That's me swinging at my grandparents as a kid in the pink dress with chubby knees,with Dad and some awesome red shoes, and with the cat (looking not too pleased to be on the swing.) The others are my kids !
#mychildhood
#shareaustralia
for Kidspot Voices of 2015
Childhood - that part of your life that is the bedrock for whatever follows. Where nature and nurture cannot be easily separated. Now as a parent myself, to 3 little people, the ENORMITY of how important this part of their life is is ever present. How the hell do we get it right? No manual came with my babies!
So we (hubby and I) cherry-pick the advice, ideas, strategies, viewpoints and experiences that we think fit best, and hope like crazy we are doing okay.
Now that I know how hard this parenting gig is, I look back on my own childhood and am gobsmacked at all the wonderful things my parents did for my siblings and I. I think YES, these are some of the things I want for my own kids, these are the things I want to emulate!
Now that I know how hard this parenting gig is, I look back on my own childhood and am gobsmacked at all the wonderful things my parents did for my siblings and I. I think YES, these are some of the things I want for my own kids, these are the things I want to emulate!
So I have.

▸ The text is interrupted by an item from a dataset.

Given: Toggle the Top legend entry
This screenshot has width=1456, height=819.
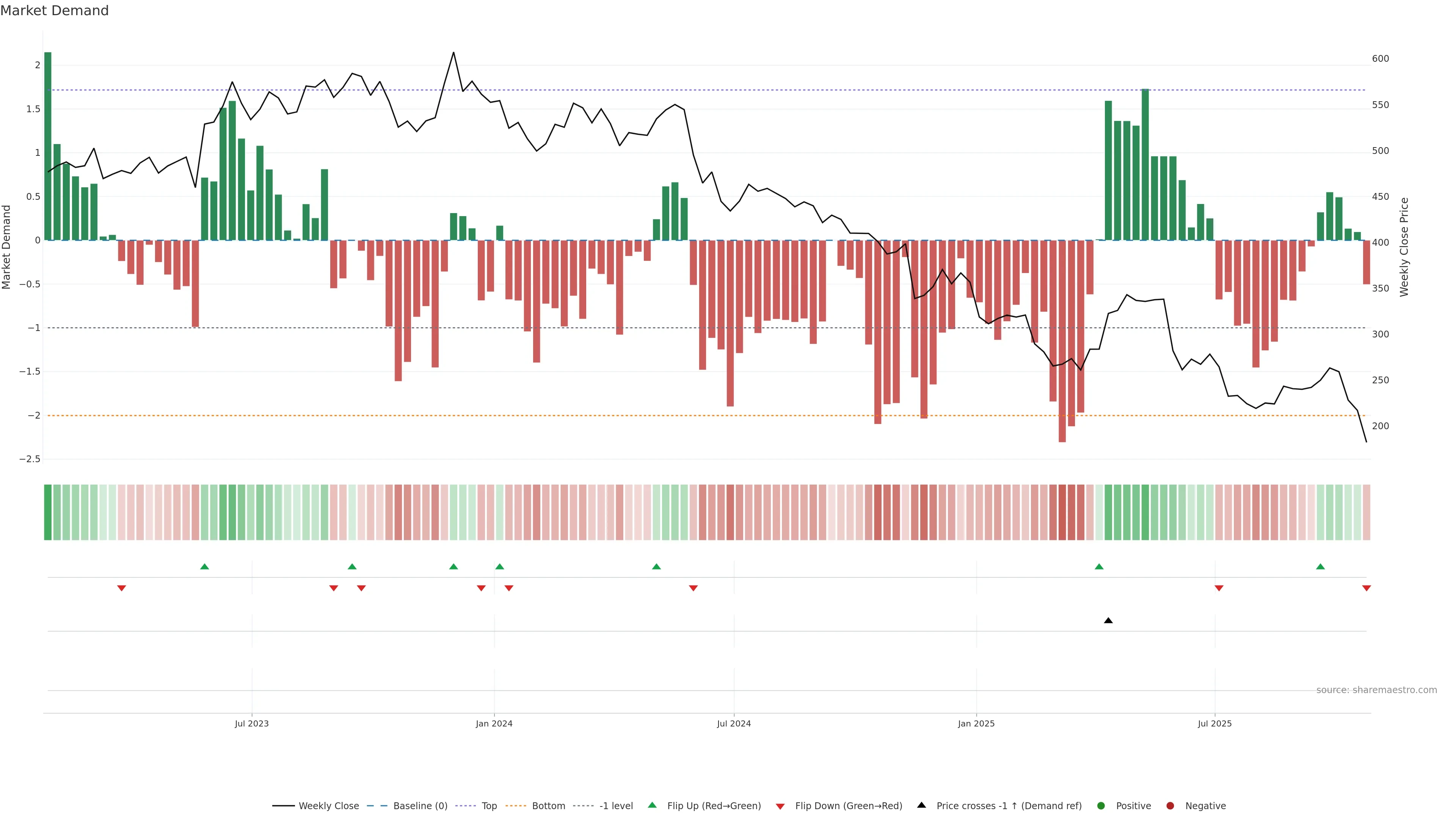Looking at the screenshot, I should [x=489, y=806].
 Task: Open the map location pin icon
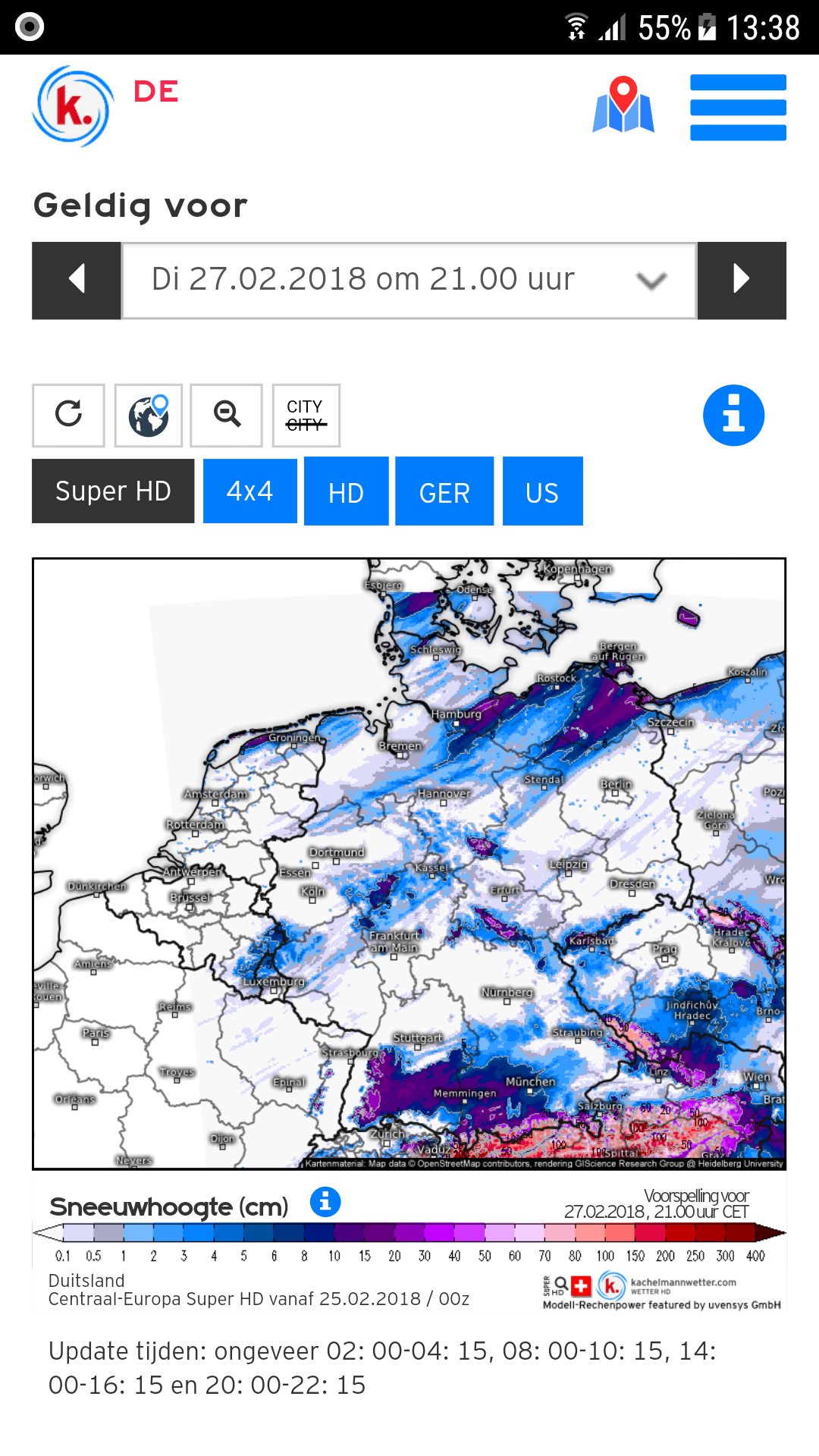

Mind you, it is a tall order - I am not exaggerating or boasting when I say that my childhood was one of those lucky ones. Safe, secure, a tight family unit with parents who worked hard in good jobs. They were both teachers, and our house was full to the brim with art, books, souvenirs from travels, posters from exhibitions, galleries and museums we had been to, colour and loads of interesting curios. We had fantastic holidays, overseas and within Australia, we were always going off camping, having picnics and BBQ's, going for walks and seeing new things. It was a rich, lush tapestry of experiences.
The black and whites are me as a bub with my Mum and Dad. That's me too with the roly poly thing looking like I have my hand up answering a question. The other pics are my hubby and I with our son and middle daughter on picnics. So cute! ( I seem to like stripes?) By the way, see that teddy thing I am munching on in one of these pics, it was imaginatively called "Teddy". Remember it.
Today my siblings, like me, are creative and imaginative, with a lust and curiosity about the world, and I have to believe a lot of it came from the way we were raised.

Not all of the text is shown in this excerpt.